Un critique new-yorkais avait écrit d'elle à son arrivée chez Selznick : " Imaginez la fiancée bien lavée d'un Vicking, mangeant des pêches à la crème dans de la porcelaine de Brest, le premier jour du printemps au sommet d'une falaise..."
Ce temps là est bien loin, tout est noir, tout est violence et passion là-bas sur le Stromboli, l'amour n'empêche pas la bagarre. Ingrid a écrit elle-même dans son livre de mémoires : " Je hurlai à Roberto : va te faire pendre avec tes films réalistes !...Je ne supporterai pas de travailler un jour de plus
avec toi ! " Elle a peur aussi, du manque de dialogues écrits et des comédiens amateurs, de la haine de Roberto pour ses producteurs, aux exigences pourtant logiques : où est le scénario ? Combien de semaines de tournage ? Qui écrit les dialogues ?,
A tout cela Rossellini répond avec mauvaise humeur qu'il invente lui même le scénario, que les acteurs seront doublés et qu'il n'a pas besoin de dialoguiste à ses trousses puisque les acteurs disent n'importe quoi pour l'instant et qu'il tournera le temps qu'il veut, au gré de sa créativité.Mais Ingrid continue de l'admirer et de l'aimer alors que tout est noir là-bas aussi, à Hollywood. Pia restera chez son père, les journalistes s'indignent, les ligues de morale explosent, les échotières, comme madame Parson, la plus terrible et la plus efficace démolisseuse de carrière, se mettent en première ligne, jusqu'au jour où l'ultimateum arrive sur les flancs du Stromboli. Il est expédié par un organisme de censure, créé par les producteurs de films, et chargé de veiller à " la sauvegarde de la moralité chrétienne dans le cinéma américain. Il est clair cet ultimatum, il souligne le " danger de détruire sa carrière ", " de décevoir le public américain ", l'effondrement du box-office, la noire menace d'un " complet désastre personnel ". Une seule solution lui est suggérée : publier un démenti catégorique, renier son amour pour Rossellini, annoncer son retour au bercail près de l'époux confiant et de sa petite fille inquète. Cette menace est suivie d'autres.
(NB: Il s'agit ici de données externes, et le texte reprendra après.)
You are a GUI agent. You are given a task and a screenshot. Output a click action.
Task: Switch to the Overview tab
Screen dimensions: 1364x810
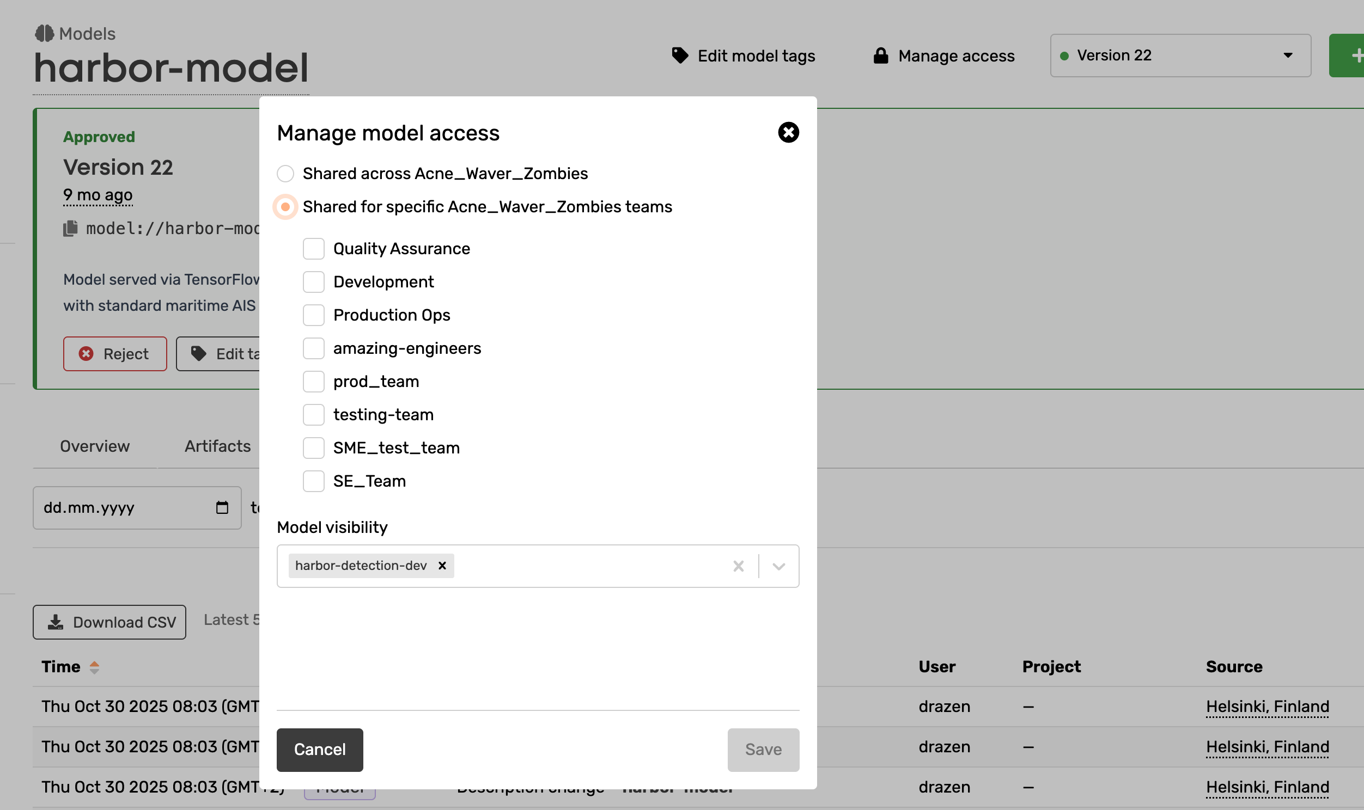click(95, 446)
Si la star persiste, si con nom s'éffondre au box-office, les derniers films tournés aux Etats-Unis et en passe d'être distribués ne le seront pas ou seronts des "fours". Donc, les réalisateurs perdront de l'argent, donc elle entraînera dans sa chute des gens qui lui ont fait confiance.
C'est épouvantable d'être jugée à la fois femme infidèle, mère indigne, et star décadente. Quelques rares amis la soutiennent dont Ernest Hemingway, mais n'est t-il pas lui même considéré comme un affreux marginal... et Rossellini ? Quel genre de chantage utilise t-il ? " Si tu me quittes , je me tue". "Stromboli" terminé , Ingrid s'aperçoit qu'elle attend un enfant de Roberto. Voilà qui ranime la passion des paparazzis pour ces amours délicieusement coupables. Comme beaucoup d'autres, Ingrid va vivre l'infernale existence en forme de labyrinthe qui est le lot des stars dans son cas. Ils sont partout les vautours à objectifs. Sur les toits de la clinique où elle doit accoucher, sur les balcons voisins, dans les buissons du parc, derrière les portes, dans les arbres. Ils utilisent tous les substerfuges, ils sont prêts à payer des fortunes aux malheureuses soeurs infirmières. Ils se déguisent en femmes enceintes, en télégraphistesn en courants d'air...Robertino Rossellini, fruit des amours scandaleuses de la star et de son metteur en scène, naîtra dans cette ambiance. Le film "Stromboli" chef-d'oeuvre attendu, sera un échec... D'ailleurs, rien ne marchera professionnellement entre Rossellini et Bergman. Il ne veut pas qu'elle tourne avec d'autres que lui. Il s'obstine à écrire pour elle, se privant ainsi de liberté, empoisonnant son talent par des contraintes inutiles. Pourquoi cette possessivité ? Ces exigences maladives ? Cinq films, cinq échecs publics semblent donner raison aux affreux producteurs américains qui voulaient cantonner Ingrid dans un personnage unique de femme pasteurisée. Mais le talent du réalisateur et celui de l'actrice ne sont pas en cause. C'est leur amour qui mène l'échec.